Y by RedFireTruck, Adventure10

I am probably making some mistake but i cant find it so please help. I get that for any $m,n$ the function $f(x) = \gcd(m+x, n)$ works.

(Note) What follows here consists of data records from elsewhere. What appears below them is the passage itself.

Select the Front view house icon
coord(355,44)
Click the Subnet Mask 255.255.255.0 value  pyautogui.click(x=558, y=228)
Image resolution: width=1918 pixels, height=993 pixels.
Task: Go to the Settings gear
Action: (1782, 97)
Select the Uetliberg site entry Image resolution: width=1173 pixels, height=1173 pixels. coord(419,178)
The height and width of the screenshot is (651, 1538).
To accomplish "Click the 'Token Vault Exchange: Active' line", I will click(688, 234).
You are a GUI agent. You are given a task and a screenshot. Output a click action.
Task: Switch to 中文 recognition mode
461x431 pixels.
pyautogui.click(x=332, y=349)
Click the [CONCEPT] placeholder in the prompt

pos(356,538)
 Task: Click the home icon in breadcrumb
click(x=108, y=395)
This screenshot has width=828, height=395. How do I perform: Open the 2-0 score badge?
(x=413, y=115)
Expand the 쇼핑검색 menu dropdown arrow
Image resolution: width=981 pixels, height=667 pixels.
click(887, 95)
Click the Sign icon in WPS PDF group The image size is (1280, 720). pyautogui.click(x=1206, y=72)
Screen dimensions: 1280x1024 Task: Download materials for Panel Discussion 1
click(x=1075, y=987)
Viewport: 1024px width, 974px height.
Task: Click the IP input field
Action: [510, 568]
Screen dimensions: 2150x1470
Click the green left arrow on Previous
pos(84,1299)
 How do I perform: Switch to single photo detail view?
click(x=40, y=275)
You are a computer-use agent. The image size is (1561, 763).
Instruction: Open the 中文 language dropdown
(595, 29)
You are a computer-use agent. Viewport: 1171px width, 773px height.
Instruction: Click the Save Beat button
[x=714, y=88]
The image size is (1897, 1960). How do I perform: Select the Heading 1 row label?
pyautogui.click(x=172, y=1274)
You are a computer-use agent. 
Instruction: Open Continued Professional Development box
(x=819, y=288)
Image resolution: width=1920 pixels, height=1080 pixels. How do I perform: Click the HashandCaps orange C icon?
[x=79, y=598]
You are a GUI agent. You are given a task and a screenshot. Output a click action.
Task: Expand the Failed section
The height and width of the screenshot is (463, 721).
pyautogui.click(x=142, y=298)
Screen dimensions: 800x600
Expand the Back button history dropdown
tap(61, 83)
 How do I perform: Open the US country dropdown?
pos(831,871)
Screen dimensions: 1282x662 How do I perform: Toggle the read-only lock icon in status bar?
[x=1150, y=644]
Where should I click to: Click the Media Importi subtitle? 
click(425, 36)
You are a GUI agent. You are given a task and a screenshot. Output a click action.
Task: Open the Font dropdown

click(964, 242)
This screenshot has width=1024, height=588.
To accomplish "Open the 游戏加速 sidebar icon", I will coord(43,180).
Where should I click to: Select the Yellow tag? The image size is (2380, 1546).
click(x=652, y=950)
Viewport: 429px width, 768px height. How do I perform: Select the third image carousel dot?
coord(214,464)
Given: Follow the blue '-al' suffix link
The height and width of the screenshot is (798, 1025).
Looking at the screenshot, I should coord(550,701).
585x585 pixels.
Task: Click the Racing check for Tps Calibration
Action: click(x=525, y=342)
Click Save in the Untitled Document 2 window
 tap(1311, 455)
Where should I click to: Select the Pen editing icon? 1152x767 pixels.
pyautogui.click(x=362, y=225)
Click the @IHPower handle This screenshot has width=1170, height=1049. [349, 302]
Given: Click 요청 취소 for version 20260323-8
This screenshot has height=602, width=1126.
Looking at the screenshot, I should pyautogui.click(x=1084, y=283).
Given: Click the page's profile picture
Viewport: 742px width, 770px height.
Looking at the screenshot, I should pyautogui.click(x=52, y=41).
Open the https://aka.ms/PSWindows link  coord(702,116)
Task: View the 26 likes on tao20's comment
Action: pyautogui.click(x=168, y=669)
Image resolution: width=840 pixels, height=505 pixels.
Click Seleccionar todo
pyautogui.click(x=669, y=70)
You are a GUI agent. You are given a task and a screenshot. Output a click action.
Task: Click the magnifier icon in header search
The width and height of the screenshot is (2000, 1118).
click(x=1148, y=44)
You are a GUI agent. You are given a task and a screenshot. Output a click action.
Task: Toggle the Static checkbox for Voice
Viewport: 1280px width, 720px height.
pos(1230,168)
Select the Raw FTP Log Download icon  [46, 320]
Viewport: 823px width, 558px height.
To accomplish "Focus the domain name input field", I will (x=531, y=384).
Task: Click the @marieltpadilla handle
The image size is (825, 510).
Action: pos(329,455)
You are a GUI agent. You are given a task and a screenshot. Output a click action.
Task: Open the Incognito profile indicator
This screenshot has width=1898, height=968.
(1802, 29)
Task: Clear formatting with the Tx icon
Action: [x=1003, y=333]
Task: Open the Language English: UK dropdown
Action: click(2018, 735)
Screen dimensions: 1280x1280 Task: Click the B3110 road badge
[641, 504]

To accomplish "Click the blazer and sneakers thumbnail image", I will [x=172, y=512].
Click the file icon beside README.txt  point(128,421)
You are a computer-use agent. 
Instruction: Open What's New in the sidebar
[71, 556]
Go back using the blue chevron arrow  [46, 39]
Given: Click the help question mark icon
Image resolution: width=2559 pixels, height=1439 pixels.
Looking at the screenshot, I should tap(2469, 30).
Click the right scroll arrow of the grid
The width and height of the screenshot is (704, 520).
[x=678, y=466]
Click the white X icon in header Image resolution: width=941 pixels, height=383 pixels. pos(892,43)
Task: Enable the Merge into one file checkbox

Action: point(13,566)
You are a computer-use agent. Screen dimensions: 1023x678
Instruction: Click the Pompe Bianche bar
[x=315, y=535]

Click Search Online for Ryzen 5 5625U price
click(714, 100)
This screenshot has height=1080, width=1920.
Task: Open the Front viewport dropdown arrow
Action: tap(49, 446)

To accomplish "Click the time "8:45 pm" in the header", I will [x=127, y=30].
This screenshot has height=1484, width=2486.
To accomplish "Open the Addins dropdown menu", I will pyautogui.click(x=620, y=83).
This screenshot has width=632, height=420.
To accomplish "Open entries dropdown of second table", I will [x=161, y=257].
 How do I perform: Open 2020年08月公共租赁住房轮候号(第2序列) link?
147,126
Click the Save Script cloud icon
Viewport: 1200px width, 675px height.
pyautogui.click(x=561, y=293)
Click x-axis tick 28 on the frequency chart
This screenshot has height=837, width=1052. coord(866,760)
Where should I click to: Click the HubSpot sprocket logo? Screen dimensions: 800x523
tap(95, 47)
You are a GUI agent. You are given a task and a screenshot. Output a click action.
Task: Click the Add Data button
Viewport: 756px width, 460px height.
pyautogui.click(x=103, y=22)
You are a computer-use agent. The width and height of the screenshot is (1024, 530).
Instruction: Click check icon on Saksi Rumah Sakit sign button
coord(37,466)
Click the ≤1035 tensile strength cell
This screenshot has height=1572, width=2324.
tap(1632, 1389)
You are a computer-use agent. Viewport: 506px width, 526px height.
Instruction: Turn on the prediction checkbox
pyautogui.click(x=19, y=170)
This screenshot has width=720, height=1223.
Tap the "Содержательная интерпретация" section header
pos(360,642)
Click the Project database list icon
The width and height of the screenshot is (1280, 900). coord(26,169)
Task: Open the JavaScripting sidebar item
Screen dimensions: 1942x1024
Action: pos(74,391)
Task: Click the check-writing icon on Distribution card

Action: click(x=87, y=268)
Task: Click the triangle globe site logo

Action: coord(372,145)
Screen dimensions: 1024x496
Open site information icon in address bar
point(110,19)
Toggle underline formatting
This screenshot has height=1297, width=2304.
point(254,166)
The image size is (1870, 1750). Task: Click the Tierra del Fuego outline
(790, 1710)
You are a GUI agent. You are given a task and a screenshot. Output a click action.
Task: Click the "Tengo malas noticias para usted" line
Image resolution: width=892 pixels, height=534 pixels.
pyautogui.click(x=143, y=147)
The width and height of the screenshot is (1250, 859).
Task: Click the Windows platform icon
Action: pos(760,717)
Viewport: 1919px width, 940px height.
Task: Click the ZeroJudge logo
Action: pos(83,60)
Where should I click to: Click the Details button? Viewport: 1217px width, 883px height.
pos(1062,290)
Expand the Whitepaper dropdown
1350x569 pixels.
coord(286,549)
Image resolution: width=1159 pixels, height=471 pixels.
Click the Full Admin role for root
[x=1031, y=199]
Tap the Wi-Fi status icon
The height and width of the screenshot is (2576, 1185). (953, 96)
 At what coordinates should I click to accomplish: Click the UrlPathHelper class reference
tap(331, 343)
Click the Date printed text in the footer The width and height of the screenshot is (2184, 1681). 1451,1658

We will show $\gcd ( \gcd (m+x, n), \gcd (m+y, n))= \gcd ( \gcd(m+x, n),x-y)$ Let $m+x=ka$ $n=kb$ $m+y=lc$ $n=ld$ with $\gcd (a,b)=1$ and $\gcd (c,d)=1$ Let $\gcd (k,l)=s$ so we need to show $s=\gcd ( \gcd(m+x, n),x-y)$ or $s=\gcd ( \gcd(m+x, n),(m+x)-(m+y))=\gcd ( \gcd(m+x, n),m+y)$ (because $\gcd(m+x, n)|m+x$ ) This is equivalent to $s=\gcd (k,lc)=s(k_1,l_1c)$ or $\gcd (k_1,l_1c)=1$ which is same as $\gcd (k_1,c)=1$ ( $\gcd (k_1,l_1)=1$ ) where $k=k_1s$ and $l=l_1s$ . Now if $r|k_1,c$ then from $n=k_1sa=l_1sc$ we get $k_1a=l_1c$ and $r|l_1c$ but $\gcd (r,l_1)=\gcd (k_1,l_1)=1$ so $r|c$ Then because $r|d,c$ we get $r=1$ which is wanted.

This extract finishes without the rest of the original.